**TASK DIRECTIONS**
Retype the material so that each line matches the original exactly.
--- ENTRIES SHOWN Enclosed Below ---
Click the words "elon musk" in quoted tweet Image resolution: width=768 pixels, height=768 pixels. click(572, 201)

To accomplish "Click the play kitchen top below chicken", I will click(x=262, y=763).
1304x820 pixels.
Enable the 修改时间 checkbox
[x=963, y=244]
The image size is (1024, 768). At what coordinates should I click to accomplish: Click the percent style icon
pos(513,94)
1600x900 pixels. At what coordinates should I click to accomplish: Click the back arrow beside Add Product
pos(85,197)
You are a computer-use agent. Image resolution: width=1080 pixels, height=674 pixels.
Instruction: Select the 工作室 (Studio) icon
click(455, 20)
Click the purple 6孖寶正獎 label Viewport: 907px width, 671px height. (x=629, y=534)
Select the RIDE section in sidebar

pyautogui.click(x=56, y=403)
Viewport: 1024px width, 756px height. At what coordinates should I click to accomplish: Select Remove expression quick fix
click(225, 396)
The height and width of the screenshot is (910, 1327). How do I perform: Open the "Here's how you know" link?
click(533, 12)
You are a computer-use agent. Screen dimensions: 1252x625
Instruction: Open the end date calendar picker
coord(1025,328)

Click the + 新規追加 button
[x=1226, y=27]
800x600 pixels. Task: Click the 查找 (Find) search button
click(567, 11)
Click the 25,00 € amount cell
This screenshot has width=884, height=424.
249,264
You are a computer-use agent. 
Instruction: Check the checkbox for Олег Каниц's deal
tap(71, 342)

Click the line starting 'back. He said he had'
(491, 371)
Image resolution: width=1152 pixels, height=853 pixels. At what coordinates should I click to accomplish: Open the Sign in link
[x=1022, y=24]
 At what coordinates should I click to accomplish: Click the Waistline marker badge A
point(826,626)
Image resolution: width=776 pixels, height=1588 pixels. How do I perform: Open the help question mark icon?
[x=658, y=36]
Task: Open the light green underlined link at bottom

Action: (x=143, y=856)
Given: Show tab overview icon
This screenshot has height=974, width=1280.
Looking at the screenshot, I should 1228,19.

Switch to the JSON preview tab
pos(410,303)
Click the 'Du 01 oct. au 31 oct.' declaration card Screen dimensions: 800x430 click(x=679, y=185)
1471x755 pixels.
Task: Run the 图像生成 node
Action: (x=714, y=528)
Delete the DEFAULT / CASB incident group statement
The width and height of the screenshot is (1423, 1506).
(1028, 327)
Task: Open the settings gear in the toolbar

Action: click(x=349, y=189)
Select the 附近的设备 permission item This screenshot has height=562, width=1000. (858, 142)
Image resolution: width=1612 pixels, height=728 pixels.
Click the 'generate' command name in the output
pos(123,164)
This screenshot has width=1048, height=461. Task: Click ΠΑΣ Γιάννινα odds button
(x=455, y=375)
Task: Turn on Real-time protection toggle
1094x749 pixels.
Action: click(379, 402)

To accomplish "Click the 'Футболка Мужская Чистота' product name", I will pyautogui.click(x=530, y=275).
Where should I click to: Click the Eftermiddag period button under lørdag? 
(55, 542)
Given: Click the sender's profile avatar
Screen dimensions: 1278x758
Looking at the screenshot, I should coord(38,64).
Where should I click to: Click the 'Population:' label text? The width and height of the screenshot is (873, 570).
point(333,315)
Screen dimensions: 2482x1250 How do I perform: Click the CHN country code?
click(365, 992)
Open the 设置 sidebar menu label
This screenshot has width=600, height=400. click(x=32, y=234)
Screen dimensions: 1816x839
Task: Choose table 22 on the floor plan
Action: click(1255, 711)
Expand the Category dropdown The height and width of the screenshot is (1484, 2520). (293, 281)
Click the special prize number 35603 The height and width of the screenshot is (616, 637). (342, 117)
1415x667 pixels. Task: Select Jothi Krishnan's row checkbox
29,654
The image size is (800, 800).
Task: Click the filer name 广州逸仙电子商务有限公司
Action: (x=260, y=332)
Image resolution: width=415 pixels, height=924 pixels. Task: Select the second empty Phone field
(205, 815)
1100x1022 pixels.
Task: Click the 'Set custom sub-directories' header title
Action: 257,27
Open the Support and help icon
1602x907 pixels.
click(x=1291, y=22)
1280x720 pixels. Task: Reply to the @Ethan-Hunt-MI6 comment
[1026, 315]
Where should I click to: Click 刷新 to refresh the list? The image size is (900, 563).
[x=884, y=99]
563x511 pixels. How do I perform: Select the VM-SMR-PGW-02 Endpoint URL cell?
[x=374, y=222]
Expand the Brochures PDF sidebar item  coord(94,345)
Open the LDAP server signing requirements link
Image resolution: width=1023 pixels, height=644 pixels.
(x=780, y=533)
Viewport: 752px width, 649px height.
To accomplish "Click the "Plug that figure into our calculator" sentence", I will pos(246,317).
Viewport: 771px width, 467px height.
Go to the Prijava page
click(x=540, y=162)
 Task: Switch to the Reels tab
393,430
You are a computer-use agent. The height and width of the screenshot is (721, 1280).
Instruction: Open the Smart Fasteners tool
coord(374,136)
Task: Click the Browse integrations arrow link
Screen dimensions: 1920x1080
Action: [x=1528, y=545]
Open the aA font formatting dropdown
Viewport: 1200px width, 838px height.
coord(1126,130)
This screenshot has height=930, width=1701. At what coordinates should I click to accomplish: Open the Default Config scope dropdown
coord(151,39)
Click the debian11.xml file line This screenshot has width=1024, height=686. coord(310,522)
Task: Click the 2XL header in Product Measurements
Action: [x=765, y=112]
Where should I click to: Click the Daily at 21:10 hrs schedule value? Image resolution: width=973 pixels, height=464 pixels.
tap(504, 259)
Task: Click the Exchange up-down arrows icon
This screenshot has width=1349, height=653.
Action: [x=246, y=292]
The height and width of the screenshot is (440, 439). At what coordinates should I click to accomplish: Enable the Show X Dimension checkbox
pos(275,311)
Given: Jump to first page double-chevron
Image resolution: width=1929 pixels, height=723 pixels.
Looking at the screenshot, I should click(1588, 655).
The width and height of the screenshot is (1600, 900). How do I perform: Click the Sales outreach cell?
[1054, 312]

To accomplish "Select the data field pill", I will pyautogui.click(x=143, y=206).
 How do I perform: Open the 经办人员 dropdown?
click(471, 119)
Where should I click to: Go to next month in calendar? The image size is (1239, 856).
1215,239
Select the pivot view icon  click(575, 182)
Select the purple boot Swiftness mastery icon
--- End of Enclosed ENTRIES SHOWN ---
**YOUR SOLUTION**
Click the words "elon musk" in quoted tweet Image resolution: width=768 pixels, height=768 pixels. click(572, 201)

To accomplish "Click the play kitchen top below chicken", I will click(x=262, y=763).
1304x820 pixels.
Enable the 修改时间 checkbox
[x=963, y=244]
The image size is (1024, 768). At what coordinates should I click to accomplish: Click the percent style icon
pos(513,94)
1600x900 pixels. At what coordinates should I click to accomplish: Click the back arrow beside Add Product
pos(85,197)
You are a computer-use agent. Image resolution: width=1080 pixels, height=674 pixels.
Instruction: Select the 工作室 (Studio) icon
click(455, 20)
Click the purple 6孖寶正獎 label Viewport: 907px width, 671px height. (x=629, y=534)
Select the RIDE section in sidebar

pyautogui.click(x=56, y=403)
Viewport: 1024px width, 756px height. At what coordinates should I click to accomplish: Select Remove expression quick fix
click(225, 396)
The height and width of the screenshot is (910, 1327). How do I perform: Open the "Here's how you know" link?
click(533, 12)
You are a computer-use agent. Screen dimensions: 1252x625
Instruction: Open the end date calendar picker
coord(1025,328)

Click the + 新規追加 button
[x=1226, y=27]
800x600 pixels. Task: Click the 查找 (Find) search button
click(567, 11)
Click the 25,00 € amount cell
This screenshot has width=884, height=424.
249,264
You are a computer-use agent. 
Instruction: Check the checkbox for Олег Каниц's deal
tap(71, 342)

Click the line starting 'back. He said he had'
(491, 371)
Image resolution: width=1152 pixels, height=853 pixels. At what coordinates should I click to accomplish: Open the Sign in link
[x=1022, y=24]
 At what coordinates should I click to accomplish: Click the Waistline marker badge A
point(826,626)
Image resolution: width=776 pixels, height=1588 pixels. How do I perform: Open the help question mark icon?
[x=658, y=36]
Task: Open the light green underlined link at bottom

Action: (x=143, y=856)
Given: Show tab overview icon
This screenshot has height=974, width=1280.
Looking at the screenshot, I should 1228,19.

Switch to the JSON preview tab
pos(410,303)
Click the 'Du 01 oct. au 31 oct.' declaration card Screen dimensions: 800x430 click(x=679, y=185)
1471x755 pixels.
Task: Run the 图像生成 node
Action: (x=714, y=528)
Delete the DEFAULT / CASB incident group statement
The width and height of the screenshot is (1423, 1506).
(1028, 327)
Task: Open the settings gear in the toolbar

Action: click(x=349, y=189)
Select the 附近的设备 permission item This screenshot has height=562, width=1000. (858, 142)
Image resolution: width=1612 pixels, height=728 pixels.
Click the 'generate' command name in the output
pos(123,164)
This screenshot has width=1048, height=461. Task: Click ΠΑΣ Γιάννινα odds button
(x=455, y=375)
Task: Turn on Real-time protection toggle
1094x749 pixels.
Action: click(379, 402)

To accomplish "Click the 'Футболка Мужская Чистота' product name", I will pyautogui.click(x=530, y=275).
Where should I click to: Click the Eftermiddag period button under lørdag? 
(55, 542)
Given: Click the sender's profile avatar
Screen dimensions: 1278x758
Looking at the screenshot, I should coord(38,64).
Where should I click to: Click the 'Population:' label text? The width and height of the screenshot is (873, 570).
point(333,315)
Screen dimensions: 2482x1250 How do I perform: Click the CHN country code?
click(365, 992)
Open the 设置 sidebar menu label
This screenshot has width=600, height=400. click(x=32, y=234)
Screen dimensions: 1816x839
Task: Choose table 22 on the floor plan
Action: click(1255, 711)
Expand the Category dropdown The height and width of the screenshot is (1484, 2520). (293, 281)
Click the special prize number 35603 The height and width of the screenshot is (616, 637). (342, 117)
1415x667 pixels. Task: Select Jothi Krishnan's row checkbox
29,654
The image size is (800, 800).
Task: Click the filer name 广州逸仙电子商务有限公司
Action: (x=260, y=332)
Image resolution: width=415 pixels, height=924 pixels. Task: Select the second empty Phone field
(205, 815)
1100x1022 pixels.
Task: Click the 'Set custom sub-directories' header title
Action: 257,27
Open the Support and help icon
1602x907 pixels.
click(x=1291, y=22)
1280x720 pixels. Task: Reply to the @Ethan-Hunt-MI6 comment
[1026, 315]
Where should I click to: Click 刷新 to refresh the list? The image size is (900, 563).
[x=884, y=99]
563x511 pixels. How do I perform: Select the VM-SMR-PGW-02 Endpoint URL cell?
[x=374, y=222]
Expand the Brochures PDF sidebar item  coord(94,345)
Open the LDAP server signing requirements link
Image resolution: width=1023 pixels, height=644 pixels.
(x=780, y=533)
Viewport: 752px width, 649px height.
To accomplish "Click the "Plug that figure into our calculator" sentence", I will pos(246,317).
Viewport: 771px width, 467px height.
Go to the Prijava page
click(x=540, y=162)
 Task: Switch to the Reels tab
393,430
You are a computer-use agent. The height and width of the screenshot is (721, 1280).
Instruction: Open the Smart Fasteners tool
coord(374,136)
Task: Click the Browse integrations arrow link
Screen dimensions: 1920x1080
Action: [x=1528, y=545]
Open the aA font formatting dropdown
Viewport: 1200px width, 838px height.
coord(1126,130)
This screenshot has height=930, width=1701. At what coordinates should I click to accomplish: Open the Default Config scope dropdown
coord(151,39)
Click the debian11.xml file line This screenshot has width=1024, height=686. coord(310,522)
Task: Click the 2XL header in Product Measurements
Action: [x=765, y=112]
Where should I click to: Click the Daily at 21:10 hrs schedule value? Image resolution: width=973 pixels, height=464 pixels.
tap(504, 259)
Task: Click the Exchange up-down arrows icon
This screenshot has width=1349, height=653.
Action: [x=246, y=292]
The height and width of the screenshot is (440, 439). At what coordinates should I click to accomplish: Enable the Show X Dimension checkbox
pos(275,311)
Given: Jump to first page double-chevron
Image resolution: width=1929 pixels, height=723 pixels.
Looking at the screenshot, I should click(1588, 655).
The width and height of the screenshot is (1600, 900). How do I perform: Click the Sales outreach cell?
[1054, 312]

To accomplish "Select the data field pill", I will pyautogui.click(x=143, y=206).
 How do I perform: Open the 经办人员 dropdown?
click(471, 119)
Where should I click to: Go to next month in calendar? The image size is (1239, 856).
1215,239
Select the pivot view icon  click(575, 182)
Select the purple boot Swiftness mastery icon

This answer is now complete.